Repeat only the rows below that run from the line containing "Sermons (246, 11)" through the line containing "[Submit] (313, 109)", including both of those lines, without changing anything.
--- BEGIN DATA ROWS ---
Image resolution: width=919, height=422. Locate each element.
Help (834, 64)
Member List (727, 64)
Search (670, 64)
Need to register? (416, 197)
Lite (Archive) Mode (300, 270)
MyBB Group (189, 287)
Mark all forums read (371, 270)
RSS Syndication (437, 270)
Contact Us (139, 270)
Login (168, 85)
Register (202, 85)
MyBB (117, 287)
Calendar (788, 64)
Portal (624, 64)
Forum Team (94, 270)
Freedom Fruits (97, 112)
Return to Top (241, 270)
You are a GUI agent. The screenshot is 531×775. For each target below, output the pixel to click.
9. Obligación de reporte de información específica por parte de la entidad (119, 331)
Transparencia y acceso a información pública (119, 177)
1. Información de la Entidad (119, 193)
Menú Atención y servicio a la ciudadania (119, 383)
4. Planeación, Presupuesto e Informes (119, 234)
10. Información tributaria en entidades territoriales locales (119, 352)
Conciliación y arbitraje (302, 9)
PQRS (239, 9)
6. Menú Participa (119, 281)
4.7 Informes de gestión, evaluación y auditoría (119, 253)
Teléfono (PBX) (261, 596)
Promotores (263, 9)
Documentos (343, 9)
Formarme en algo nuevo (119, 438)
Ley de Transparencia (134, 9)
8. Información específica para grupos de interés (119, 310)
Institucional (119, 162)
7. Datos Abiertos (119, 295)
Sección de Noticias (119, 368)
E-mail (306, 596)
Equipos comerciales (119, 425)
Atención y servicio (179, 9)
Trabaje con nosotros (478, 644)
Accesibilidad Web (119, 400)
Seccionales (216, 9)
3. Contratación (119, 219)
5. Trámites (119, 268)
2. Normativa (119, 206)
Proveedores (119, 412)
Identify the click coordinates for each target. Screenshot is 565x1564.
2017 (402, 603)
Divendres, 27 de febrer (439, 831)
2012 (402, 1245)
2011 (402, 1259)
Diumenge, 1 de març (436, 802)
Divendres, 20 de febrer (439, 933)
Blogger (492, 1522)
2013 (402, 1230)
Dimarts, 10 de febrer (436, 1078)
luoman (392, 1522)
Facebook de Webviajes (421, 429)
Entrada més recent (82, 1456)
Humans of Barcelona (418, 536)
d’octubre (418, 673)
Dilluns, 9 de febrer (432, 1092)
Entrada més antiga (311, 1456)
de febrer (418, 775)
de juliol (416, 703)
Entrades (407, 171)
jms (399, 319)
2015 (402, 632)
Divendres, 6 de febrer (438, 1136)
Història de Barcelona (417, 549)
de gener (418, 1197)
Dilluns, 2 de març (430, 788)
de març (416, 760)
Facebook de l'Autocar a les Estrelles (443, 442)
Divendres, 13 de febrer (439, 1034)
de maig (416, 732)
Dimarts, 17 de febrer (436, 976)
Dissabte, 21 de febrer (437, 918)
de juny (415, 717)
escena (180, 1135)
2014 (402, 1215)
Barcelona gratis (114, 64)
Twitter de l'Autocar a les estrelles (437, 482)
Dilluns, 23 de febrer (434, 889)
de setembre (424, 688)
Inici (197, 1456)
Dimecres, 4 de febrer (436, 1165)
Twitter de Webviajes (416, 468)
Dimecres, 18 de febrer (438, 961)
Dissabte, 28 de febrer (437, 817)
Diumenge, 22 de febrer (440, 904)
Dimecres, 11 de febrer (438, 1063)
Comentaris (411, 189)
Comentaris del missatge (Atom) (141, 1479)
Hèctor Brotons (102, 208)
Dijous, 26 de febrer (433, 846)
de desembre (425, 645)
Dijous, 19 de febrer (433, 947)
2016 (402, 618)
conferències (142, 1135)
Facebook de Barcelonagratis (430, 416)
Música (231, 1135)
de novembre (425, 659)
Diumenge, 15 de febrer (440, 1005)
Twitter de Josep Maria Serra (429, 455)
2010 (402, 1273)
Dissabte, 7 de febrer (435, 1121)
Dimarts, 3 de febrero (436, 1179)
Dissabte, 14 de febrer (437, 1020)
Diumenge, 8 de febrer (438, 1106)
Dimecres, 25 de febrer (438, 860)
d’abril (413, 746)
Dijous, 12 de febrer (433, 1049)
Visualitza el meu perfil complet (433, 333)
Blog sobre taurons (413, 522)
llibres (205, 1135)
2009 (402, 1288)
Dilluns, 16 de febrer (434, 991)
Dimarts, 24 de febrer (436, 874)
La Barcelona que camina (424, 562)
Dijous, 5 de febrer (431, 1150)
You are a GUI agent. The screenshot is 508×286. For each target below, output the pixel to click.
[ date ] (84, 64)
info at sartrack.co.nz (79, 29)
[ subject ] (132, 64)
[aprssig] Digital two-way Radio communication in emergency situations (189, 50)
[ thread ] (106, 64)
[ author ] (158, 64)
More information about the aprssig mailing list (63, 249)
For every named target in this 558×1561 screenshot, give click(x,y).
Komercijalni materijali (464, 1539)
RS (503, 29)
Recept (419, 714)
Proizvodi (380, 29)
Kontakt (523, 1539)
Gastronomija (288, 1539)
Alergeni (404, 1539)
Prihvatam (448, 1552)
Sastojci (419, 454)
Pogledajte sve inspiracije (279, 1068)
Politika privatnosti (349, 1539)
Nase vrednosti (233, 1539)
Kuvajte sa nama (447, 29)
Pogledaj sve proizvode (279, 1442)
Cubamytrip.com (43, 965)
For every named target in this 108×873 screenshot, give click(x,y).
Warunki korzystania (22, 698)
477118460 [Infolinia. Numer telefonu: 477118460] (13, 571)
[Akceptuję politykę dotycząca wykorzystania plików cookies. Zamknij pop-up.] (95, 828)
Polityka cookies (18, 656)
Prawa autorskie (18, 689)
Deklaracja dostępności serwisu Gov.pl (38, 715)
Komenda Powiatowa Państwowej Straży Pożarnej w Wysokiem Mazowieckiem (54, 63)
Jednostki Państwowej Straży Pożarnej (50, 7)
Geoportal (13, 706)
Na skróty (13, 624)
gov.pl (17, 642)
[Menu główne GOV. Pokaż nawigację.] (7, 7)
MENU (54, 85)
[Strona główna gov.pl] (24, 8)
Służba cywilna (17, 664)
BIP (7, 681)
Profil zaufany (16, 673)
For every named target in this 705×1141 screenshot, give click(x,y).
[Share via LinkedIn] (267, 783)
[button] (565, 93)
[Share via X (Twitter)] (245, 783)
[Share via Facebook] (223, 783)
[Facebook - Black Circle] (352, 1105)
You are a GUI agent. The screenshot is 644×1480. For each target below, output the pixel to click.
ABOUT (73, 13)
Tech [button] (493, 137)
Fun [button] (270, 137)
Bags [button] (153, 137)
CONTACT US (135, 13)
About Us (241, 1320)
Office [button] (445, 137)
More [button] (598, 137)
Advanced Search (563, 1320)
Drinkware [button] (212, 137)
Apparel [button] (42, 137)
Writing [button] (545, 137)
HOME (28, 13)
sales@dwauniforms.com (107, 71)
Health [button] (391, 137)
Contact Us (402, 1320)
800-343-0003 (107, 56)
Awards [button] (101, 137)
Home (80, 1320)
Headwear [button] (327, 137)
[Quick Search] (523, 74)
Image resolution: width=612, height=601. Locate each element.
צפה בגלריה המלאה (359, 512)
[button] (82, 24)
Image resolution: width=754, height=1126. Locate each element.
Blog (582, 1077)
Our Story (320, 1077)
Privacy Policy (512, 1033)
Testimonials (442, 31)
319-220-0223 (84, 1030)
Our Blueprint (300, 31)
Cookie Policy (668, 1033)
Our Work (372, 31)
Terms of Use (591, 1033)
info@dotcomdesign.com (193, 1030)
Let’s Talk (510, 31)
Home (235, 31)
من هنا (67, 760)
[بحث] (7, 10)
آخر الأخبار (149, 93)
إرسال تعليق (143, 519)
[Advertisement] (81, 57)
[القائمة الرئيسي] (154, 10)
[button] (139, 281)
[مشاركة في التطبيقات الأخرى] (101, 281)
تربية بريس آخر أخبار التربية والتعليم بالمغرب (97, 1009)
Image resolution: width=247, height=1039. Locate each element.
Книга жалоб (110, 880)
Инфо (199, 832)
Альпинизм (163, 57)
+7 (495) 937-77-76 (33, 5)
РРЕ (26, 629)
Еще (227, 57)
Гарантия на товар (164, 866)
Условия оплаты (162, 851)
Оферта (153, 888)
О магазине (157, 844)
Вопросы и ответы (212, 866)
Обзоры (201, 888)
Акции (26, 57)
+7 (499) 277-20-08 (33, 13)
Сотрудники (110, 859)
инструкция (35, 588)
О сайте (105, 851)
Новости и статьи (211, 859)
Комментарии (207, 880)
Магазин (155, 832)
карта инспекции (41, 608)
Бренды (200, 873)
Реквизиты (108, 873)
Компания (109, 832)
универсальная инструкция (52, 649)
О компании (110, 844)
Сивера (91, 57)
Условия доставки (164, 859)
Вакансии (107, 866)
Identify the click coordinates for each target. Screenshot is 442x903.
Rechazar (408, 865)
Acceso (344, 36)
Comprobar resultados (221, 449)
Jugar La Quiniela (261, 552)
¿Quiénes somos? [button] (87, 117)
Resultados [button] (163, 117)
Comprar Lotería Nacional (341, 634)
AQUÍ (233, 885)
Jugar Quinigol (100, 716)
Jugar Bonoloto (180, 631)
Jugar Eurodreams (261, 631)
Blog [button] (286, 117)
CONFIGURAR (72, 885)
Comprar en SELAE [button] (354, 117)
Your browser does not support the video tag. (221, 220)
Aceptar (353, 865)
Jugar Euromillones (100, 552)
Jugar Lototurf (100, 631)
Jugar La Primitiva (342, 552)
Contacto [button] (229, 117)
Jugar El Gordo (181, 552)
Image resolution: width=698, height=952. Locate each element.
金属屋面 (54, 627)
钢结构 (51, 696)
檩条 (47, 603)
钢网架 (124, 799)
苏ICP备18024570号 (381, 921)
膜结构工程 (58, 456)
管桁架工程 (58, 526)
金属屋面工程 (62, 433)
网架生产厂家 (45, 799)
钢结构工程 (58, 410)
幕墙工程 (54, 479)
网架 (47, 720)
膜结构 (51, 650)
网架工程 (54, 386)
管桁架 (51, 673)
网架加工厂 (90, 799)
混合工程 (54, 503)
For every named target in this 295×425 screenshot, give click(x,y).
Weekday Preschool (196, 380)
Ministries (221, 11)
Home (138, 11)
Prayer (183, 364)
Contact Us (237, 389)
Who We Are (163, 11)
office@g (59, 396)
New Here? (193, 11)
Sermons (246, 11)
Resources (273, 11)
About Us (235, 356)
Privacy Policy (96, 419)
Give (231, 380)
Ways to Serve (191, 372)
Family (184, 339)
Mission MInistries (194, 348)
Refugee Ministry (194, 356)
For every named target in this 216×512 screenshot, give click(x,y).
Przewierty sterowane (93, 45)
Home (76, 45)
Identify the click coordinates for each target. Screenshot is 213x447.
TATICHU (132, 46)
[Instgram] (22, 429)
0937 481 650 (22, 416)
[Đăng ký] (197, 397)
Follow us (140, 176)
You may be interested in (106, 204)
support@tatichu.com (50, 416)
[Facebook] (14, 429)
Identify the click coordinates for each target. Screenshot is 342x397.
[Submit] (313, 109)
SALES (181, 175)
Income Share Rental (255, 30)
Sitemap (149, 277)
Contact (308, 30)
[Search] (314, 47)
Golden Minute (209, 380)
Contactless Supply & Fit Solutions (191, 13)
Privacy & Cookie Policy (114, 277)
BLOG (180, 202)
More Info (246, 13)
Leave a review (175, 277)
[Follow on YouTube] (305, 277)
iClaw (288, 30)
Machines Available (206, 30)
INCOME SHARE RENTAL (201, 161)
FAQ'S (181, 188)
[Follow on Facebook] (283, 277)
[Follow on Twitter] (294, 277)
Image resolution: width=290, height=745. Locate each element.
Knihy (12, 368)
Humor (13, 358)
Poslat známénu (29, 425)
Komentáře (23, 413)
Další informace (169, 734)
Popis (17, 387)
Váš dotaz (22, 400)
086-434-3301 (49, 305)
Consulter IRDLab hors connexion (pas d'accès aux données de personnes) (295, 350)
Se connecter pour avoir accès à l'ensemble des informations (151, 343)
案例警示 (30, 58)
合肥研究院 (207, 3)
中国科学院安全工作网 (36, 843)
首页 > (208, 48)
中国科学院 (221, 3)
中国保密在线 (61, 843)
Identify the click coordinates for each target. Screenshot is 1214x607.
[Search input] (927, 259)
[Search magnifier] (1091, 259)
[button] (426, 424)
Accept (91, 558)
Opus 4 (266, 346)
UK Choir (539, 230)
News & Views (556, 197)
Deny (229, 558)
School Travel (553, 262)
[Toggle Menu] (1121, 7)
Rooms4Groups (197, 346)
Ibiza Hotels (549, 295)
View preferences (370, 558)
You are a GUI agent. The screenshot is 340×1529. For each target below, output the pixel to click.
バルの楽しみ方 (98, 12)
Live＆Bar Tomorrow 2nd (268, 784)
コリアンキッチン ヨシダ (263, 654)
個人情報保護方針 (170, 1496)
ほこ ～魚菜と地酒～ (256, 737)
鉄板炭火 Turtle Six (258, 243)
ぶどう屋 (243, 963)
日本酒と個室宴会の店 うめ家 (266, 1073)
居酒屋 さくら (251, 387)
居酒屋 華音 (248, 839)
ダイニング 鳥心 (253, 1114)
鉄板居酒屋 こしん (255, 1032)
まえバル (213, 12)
--- END DATA ROWS ---
*FULL ANSWER*:
Sermons (246, 11)
Resources (273, 11)
About Us (235, 356)
Privacy Policy (96, 419)
Give (231, 380)
Ways to Serve (191, 372)
Family (184, 339)
Mission MInistries (194, 348)
Refugee Ministry (194, 356)
For every named target in this 216×512 screenshot, give click(x,y).
Przewierty sterowane (93, 45)
Home (76, 45)
Identify the click coordinates for each target. Screenshot is 213x447.
TATICHU (132, 46)
[Instgram] (22, 429)
0937 481 650 (22, 416)
[Đăng ký] (197, 397)
Follow us (140, 176)
You may be interested in (106, 204)
support@tatichu.com (50, 416)
[Facebook] (14, 429)
Identify the click coordinates for each target. Screenshot is 342x397.
[Submit] (313, 109)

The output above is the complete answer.